Another ethical violation raised is that the aim of He’s experiment was to protect the babies against AIDS and not to try to cure them of a life-threatening disease.
Read More | Moon rocks sold for $855,000 in US auction
The concern of the scientific community is that by stepping across established ethical red lines, ensuing public suspicion could crush a field of very promising research.
While CRISPR might spark unease of a future for humanity straight out of an Aldous Huxley novel, it also bears enormous hopes of being able to treat genetic infirmities.
“Trying to rush the technology forwards, skipping vital scientific and ethical steps, could end up setting us all back,” warned Dr Kathy Niakan, a biologist at the Francis Crick Institute in London.
Yet that view in itself shows just how far ethics have evolved to the pace of scientific change.
For many decades, the idea of modifying human genomes was simply unthinkable.
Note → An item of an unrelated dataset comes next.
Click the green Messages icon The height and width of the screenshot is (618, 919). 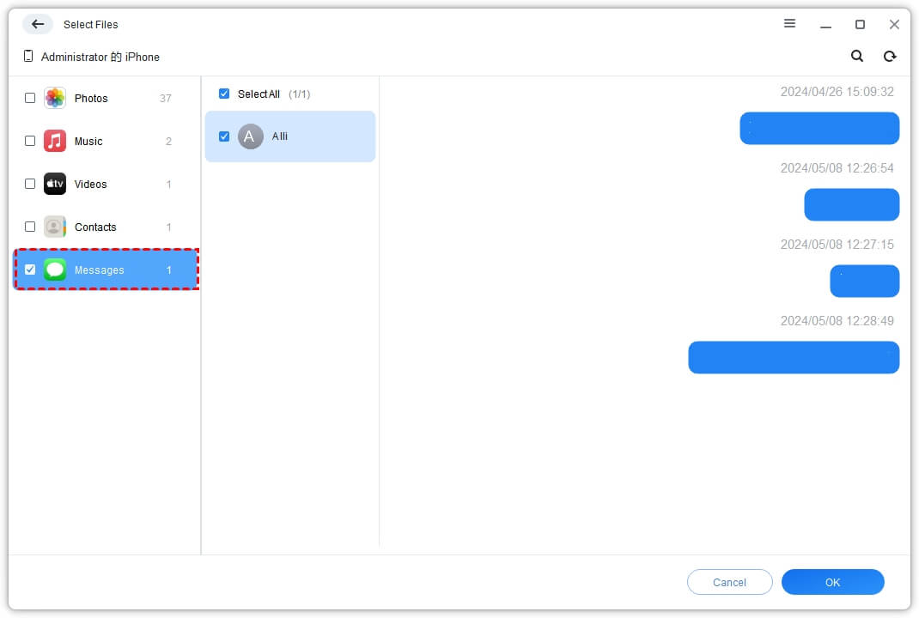(x=55, y=270)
Now, several international scientific organisations conceive of it being possible, within a rigorous framework.
“You can’t just say that something is taboo and that’s that, you can’t ever think about it again,” Anne Cambon-Thomsen, a specialist in immunogenetics and health ethics, and emeritus head of research at France’s CNRS national scientific research centre, told AFP.
“An essential point of our humanity is to be able to react by thinking about what is made possible by our technical abilities,” said Cambon-Thomsen, who is part of a European Group on Ethics in Science and New Technologies that advises the EU.
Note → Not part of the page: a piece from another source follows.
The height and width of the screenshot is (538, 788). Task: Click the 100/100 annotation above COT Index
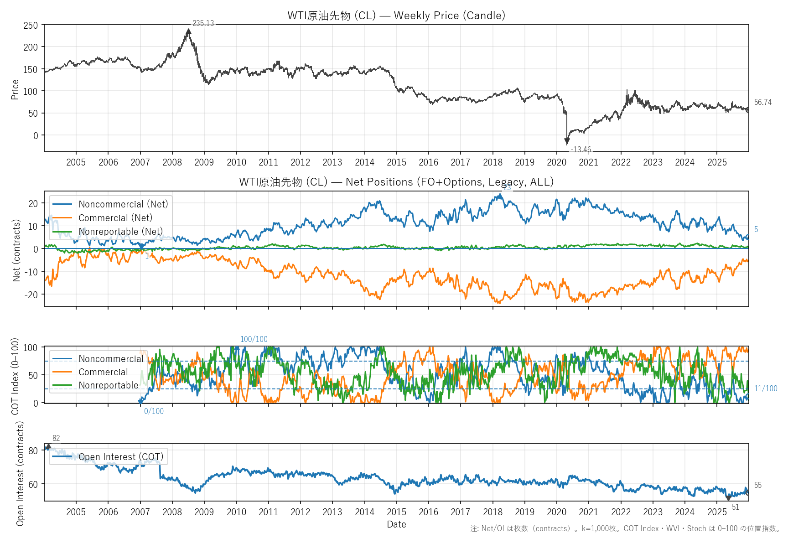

Such a shift in acceptance has already been seen, for example, in the field of organ transplants.
Yet human cloning, at present, still remains an intolerable premise. According to Cambon-Thomsen, that’s because “we have difficulty in showing some sort of (medical) advantage in cloning”.
Following the storm sparked by He Jiankui’s announcement, scientists are calling for an international treaty on gene-editing.
But agreeing global regulation “isn’t easy because cultures are different—we don’t think of human beings in the same way in China as in the West,” observed Thierry Magnin, rector at the Catholic University of Lyon.
Magnin, a theologist and physicist, said: “Ethics must be integrated right from the start when technologies are developed, and not come in the end.”